1 Reply Latest reply on Oct 14, 2010 10:38 AM by avk

    "_mm_roundps" and "_mm_extract_epi32" for Shanghai (Opteron 8380)

      how to efficiently "emulate" SSE4.1 instructions?

      Hi everybody,

      I have been developing some SSE code on my MacBook Pro5,3,

      and my target architecture is an AMD Opteron 8380.

      From what i saw, the target does not support the SSE4.1.

      So I am looking for fast alternatives to "_mm_round_ps" and "_mm_extract_epi32", 

      as in my code I perform frequently these operations. 

      For the moment I am replacing those instructions as illustrated in the code attachment.

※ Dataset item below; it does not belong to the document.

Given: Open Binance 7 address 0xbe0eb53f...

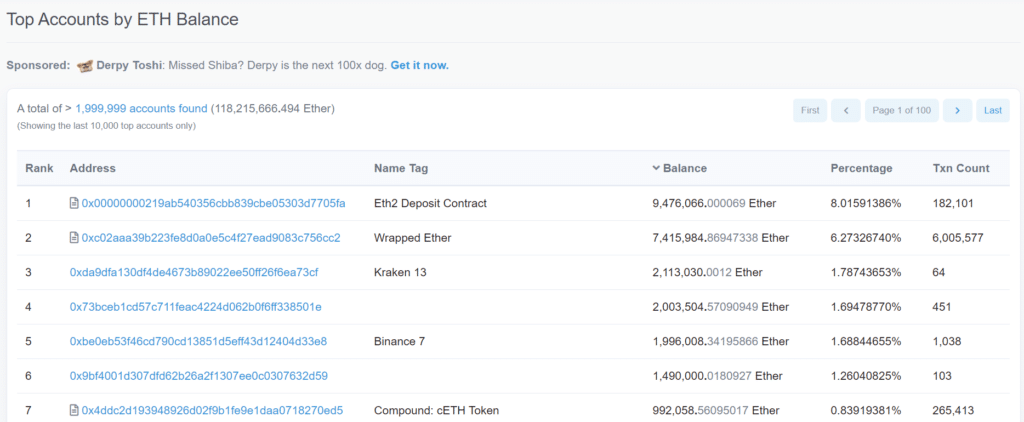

      I do something similar for "_mm_extract_epi32" (i store the __m128i on the stack, and i access its entries from the stack).

      By doing these replacements instead of using the SSE 4.1 instructions, the performance of this code goes down to 2.9 GFLOP/s from 3.3 GFLOP/s, per core. I was not expecting such degradation and I am sure I can do better I you teach me some smart tricks!

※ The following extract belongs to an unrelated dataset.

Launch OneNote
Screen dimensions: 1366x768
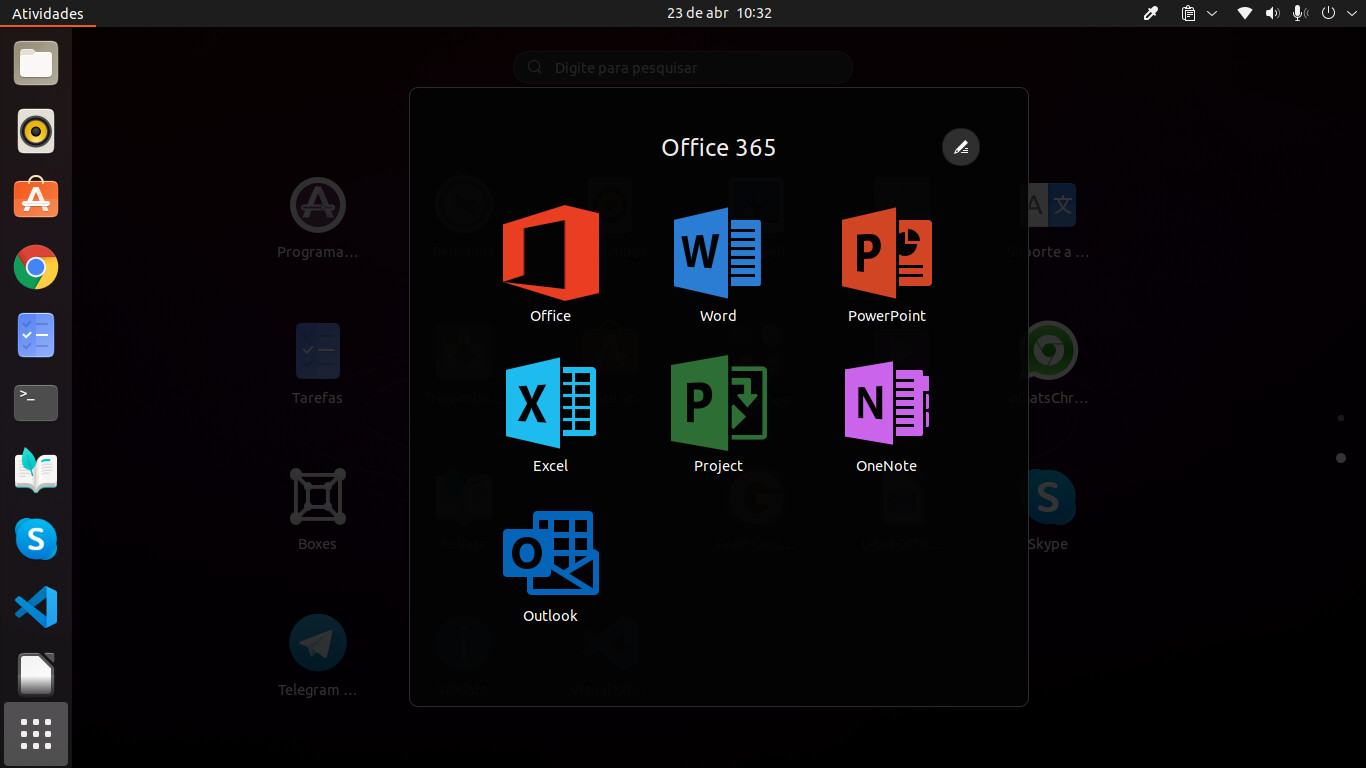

      Thank you for helping me!






      const __m128 one = _mm_set_ps1(1); //I WANT TO REPLACE THIS: // const __m128 apx = _mm_round_ps(x, _MM_FROUND_FLOOR )-one; //SO I DO THIS union ma_che_schifo { __m128 v; float f32[4]; }; { ma_che_schifo data; _mm_store_ps(data.f32, apx); for(int i=0;i<4;++i) data.f32[i] = floorf(data.f32[i])-1; apx = _mm_load_ps(data.f32); }

        • "_mm_roundps" and "_mm_extract_epi32" for Shanghai (Opteron 8380)

          What about CVTPS2DQ/CVTDQ2PS instructions? You could use them to round as a side effect. Or, if you do like performance, use the analog of CVTPS2DQ = ADDPS xmm0, xmm1 + SUBPS xmm0, xmm1; where xmm1 should contain a float value = pow (2, 23) + pow (2, 22)  (this trick is called a Right Shift conversion). But please remember that these analogs have one culprit - the numbers you are rounding should be in this range: -2 pow 31...+2 pow 31 (i.e. it is similar to the "int" C type).